Quand on se passionne pour ces milieux, où l’on assume sa sexualité, on découvre qu’il y a beaucoup de femmes et d’hommes qui portent un trauma, parfois inconscient, qui les a amené à être dans une démarche de libération sexuelle. Tous ne viennent pas du traumatisme, évidemment. Mais il y a en plein qui en viennent. Et qui mettent un certain temps à le réaliser.
•
Là où ça peut être cathartique, c’est qu’on peut tenter de transcender la scène traumatique. De la dépasser pour en faire une nouvelle force en soi. Au lieu d’avoir un boulet qu’on traîne à la cheville.
Si l’on prend l’exemple de femmes victimes d’abus sexuels ou de viols, il y en a qui vont fuir la sexualité en réaction à leur viol. Une autre réaction peut être d’hyper-sexualiser leur future sexualité après avoir été violées. L’une pour ne plus jamais entendre parler de cette horreur. L’autre, pour se réapproprier son corps.
“« Thérapute ». Le mot vient d’une collègue TDS (travailleuse du sexe), qui dit que les gens qui viennent vers nous ne sont pas tant des client.e.s que des patient.e.s. […] Il y a mille exemples de blocages sexuels.”

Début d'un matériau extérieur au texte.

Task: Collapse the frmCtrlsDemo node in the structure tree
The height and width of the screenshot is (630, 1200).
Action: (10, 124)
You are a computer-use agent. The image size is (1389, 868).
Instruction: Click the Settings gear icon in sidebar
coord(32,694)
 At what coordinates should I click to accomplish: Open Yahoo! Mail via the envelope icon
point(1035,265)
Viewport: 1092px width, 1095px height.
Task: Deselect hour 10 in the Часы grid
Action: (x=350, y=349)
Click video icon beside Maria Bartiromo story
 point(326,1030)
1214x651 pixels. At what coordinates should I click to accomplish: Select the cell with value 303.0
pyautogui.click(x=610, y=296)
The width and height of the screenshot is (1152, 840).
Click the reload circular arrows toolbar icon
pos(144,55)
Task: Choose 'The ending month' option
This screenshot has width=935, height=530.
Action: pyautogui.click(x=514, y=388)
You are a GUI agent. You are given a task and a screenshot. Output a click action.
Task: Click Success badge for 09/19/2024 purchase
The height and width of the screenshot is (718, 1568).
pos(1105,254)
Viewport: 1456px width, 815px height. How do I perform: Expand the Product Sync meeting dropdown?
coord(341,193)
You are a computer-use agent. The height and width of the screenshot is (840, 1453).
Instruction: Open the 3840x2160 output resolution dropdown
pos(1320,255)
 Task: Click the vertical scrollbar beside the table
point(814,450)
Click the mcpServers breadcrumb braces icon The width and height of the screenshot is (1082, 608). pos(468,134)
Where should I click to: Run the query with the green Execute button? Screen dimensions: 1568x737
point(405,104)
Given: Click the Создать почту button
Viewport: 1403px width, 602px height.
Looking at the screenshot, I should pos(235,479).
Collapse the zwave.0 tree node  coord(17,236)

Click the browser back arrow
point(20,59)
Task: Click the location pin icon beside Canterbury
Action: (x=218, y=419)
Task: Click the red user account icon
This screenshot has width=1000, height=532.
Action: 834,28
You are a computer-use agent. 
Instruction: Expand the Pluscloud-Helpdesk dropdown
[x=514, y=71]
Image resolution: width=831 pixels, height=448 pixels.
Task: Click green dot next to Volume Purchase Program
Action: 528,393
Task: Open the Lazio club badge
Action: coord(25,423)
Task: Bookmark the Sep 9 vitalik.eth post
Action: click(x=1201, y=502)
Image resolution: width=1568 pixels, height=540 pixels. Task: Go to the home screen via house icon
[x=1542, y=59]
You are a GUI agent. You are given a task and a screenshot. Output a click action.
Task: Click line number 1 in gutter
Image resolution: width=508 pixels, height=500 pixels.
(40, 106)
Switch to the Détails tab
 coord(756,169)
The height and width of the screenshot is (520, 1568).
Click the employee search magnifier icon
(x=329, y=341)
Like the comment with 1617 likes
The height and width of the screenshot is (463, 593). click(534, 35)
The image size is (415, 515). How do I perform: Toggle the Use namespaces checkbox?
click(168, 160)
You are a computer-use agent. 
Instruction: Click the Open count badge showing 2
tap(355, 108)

Dans ces cas, l’une des options lors d’une séance, c’est de rejouer le scénario traumatique, en changeant la fin. C’est-à-dire en se disant : « Un jour, il m’est arrivé … Suivi de « sauf qu’à la fin, on aurait dit que ça se finissait bien ». Par exemple, on peut rejouer tous les préliminaires d’une scène de violence sexuelle subie, mais avoir prévu une astuce scénaristique qui fait qu’à la fin, la victime de cette histoire, dans le moment où elle le rejoue, se réapproprie l’événement traumatique. Cette fois, elle ne part pas. Cette fois elle réussit à mettre un terme à un geste, à un rapport non-désiré. Cette fois en face elle a un allié, et on réécrit l’histoire. Là ça peut être cathartique.
•
Après ça ne fait pas des « théraputes » des thérapeutes. Nous ne sommes ni des psychologues, ni des psychiatres. Le problème c’est qu’on marche sur des œufs. Non seulement je ne suis pas médecin, mais en plus il y a certains traumatismes où j’ai peur de mettre les mains, parce que j’ai peur de faire plus de mal que de bien. Ou de m’abimer moi. Il faut bien être conscient que quand on sort quelqu’un d’une situation comme celle-ci, on prend sur soi aussi. Ca demande beaucoup d’énergie, on puise aussi dans son propre bonheur pour aider le bonheur de l’autre.